Self-hosting of extensions
As with npm imports, configured DuckDB extensions are self-hosted, improving performance, stability, & security, and allowing you to develop offline. Extensions are downloaded to the DuckDB cache folder, which lives in .observablehq/
within the source root (typically src
). You can clear the cache and restart the preview server to re-fetch the latest versions of any DuckDB extensions. If you use an autoloading core extension that is not configured, DuckDB-Wasm will load it from the default extension repository, extensions.duckdb.org
, at runtime.
Configuring
The second argument to DuckDBClient.of
and DuckDBClient.sql
is a DuckDBConfig
object which configures the behavior of DuckDB-Wasm. By default, Framework sets the castBigIntToDouble
and castTimestampToDate
query options to true. To instead use BigInt
:
const bigdb = DuckDBClient.of({}, {query: {castBigIntToDouble: false}});
By default, DuckDBClient.of
and DuckDBClient.sql
automatically load all configured extensions. To change the loaded extensions for a particular DuckDBClient
, use the extensions config option.
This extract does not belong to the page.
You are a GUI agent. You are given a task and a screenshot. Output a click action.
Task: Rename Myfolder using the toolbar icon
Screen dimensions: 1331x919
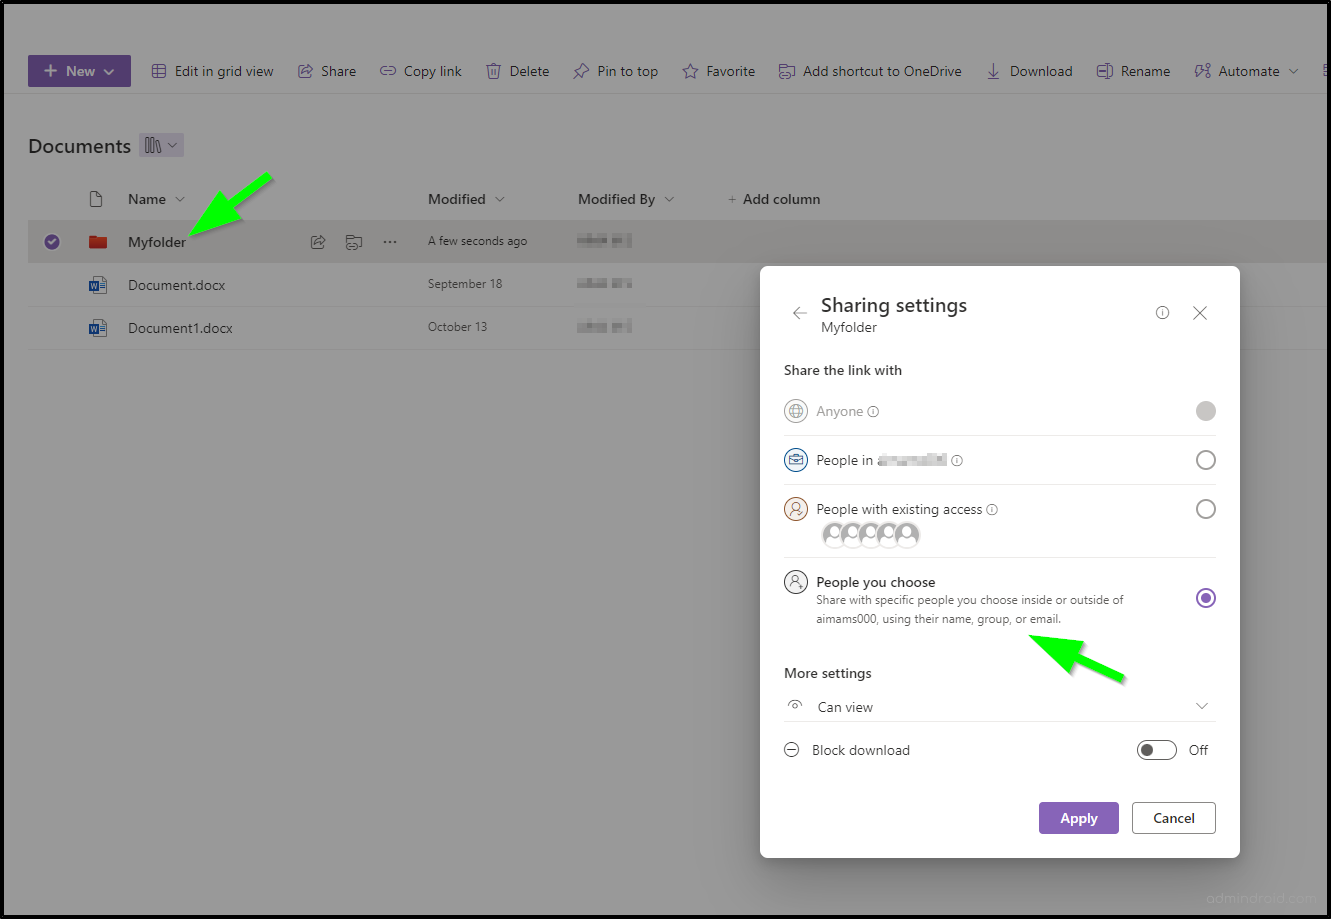coord(1133,70)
For example, pass an empty array to instantiate a DuckDBClient with no loaded extensions (even if your configuration lists several):
const simpledb = DuckDBClient.of({}, {extensions: []});
Alternatively, you can configure extensions to be self-hosted but not load by default using the duckdb config option and the load: false
shorthand:
export default {
duckdb: {
extensions: {
spatial: false,
h3: false
}
}
};
You can then selectively load extensions as needed like so:
const geosql = DuckDBClient.sql({}, {extensions: ["spatial", "h3"]});
In the future, we’d like to allow DuckDB to be configured globally (beyond just extensions) via the duckdb config option; please upvote #1791 if you are interested in this feature.
Versioning
Framework currently uses DuckDB-Wasm 1.29.0 , which aligns with DuckDB 1.1.1. You can load a different version of DuckDB-Wasm by importing npm:@duckdb/duckdb-wasm
directly, for example:
import * as duckdb from "npm:@duckdb/[email protected]";
However, you will not be able to change the version of DuckDB-Wasm used by SQL code blocks or the sql
or DuckDBClient
built-ins, nor can you use Framework’s support for self-hosting extensions with a different version of DuckDB-Wasm.